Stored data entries
╔══

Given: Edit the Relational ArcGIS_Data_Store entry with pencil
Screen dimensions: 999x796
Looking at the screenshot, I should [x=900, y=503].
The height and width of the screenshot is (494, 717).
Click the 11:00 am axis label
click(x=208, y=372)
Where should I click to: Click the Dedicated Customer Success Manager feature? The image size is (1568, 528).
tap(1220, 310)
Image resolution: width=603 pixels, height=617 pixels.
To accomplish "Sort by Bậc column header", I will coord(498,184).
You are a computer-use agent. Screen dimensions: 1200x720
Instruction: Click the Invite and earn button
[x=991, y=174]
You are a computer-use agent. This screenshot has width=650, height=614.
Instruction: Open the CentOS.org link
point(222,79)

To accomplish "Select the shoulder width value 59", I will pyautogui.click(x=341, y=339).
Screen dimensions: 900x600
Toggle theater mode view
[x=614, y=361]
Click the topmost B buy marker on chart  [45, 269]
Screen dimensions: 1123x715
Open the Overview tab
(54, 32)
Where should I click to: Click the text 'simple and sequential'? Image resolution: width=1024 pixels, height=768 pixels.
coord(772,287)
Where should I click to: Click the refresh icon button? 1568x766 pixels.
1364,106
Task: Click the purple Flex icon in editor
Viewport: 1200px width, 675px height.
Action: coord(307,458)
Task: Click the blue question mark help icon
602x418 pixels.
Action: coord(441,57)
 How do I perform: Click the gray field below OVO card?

╚══

Exercise details:
Only the lines from the one with "Screen dimensions: 1123x715" to the end of the entries above belong in your answer. Retype them exactly.

Exercise response:
Screen dimensions: 1123x715
Open the Overview tab
(54, 32)
Where should I click to: Click the text 'simple and sequential'? Image resolution: width=1024 pixels, height=768 pixels.
coord(772,287)
Where should I click to: Click the refresh icon button? 1568x766 pixels.
1364,106
Task: Click the purple Flex icon in editor
Viewport: 1200px width, 675px height.
Action: coord(307,458)
Task: Click the blue question mark help icon
602x418 pixels.
Action: coord(441,57)
 How do I perform: Click the gray field below OVO card?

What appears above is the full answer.